Wakil Kepala Urusan Kesiswaan MTs Negeri 1 Banjarnegara, Ikhsanudin, menambahkan bahwa kegiatan seperti ini akan terus digiatkan secara berkala.

“Kami berterima kasih kepada Polres Banjarnegara. Program seperti ini sejalan dengan visi madrasah untuk mencetak generasi berkarakter. Setelah kegiatan ini, kami akan menindaklanjuti dengan sosialisasi internal dan mengajak OSIS serta wali kelas untuk mengampanyekan anti-bullying di lingkungan madrasah,” jelas Ikhsanudin.

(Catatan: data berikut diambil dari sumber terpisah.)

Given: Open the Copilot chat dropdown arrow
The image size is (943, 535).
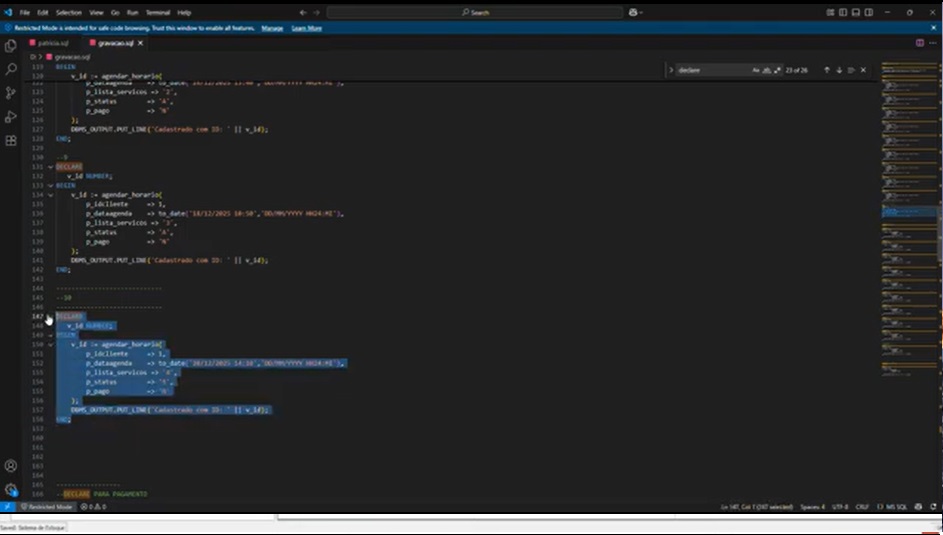Looking at the screenshot, I should pyautogui.click(x=641, y=12).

Kegiatan Police Goes to School ini mendapatkan antusiasme yang tinggi dari siswa. Salah satu siswa kelas 8D, Alfin Aqna, mengaku mendapatkan wawasan baru terkait bahaya narkoba.

“Saya jadi lebih paham bahwa narkoba itu bukan hanya merusak tubuh, tapi juga bisa membuat masa depan hancur. Saya dan teman-teman berkomitmen untuk menjauhi narkoba dan mendukung lingkungan sekolah yang sehat,” kata Alfin dengan penuh semangat.

Sementara itu, Naomi Qanita, siswi kelas 7I, menyampaikan kesannya mengenai pesan anti perundungan yang disampaikan dalam apel.

“Kadang kita tidak sadar kalau bercanda kita bisa menyakiti perasaan teman. Pesan dari Pak Polisi membuat saya lebih hati-hati dalam berkata-kata dan bertindak. Saya ingin ikut mengajak teman-teman untuk saling menghargai,” ungkap Naomi.

Kegiatan apel ditutup dengan sesi tanya jawab singkat antara siswa dan pihak kepolisian. Beberapa siswa terlihat aktif bertanya mengenai cara melaporkan kasus bullying serta bagaimana menghindari pergaulan yang berisiko.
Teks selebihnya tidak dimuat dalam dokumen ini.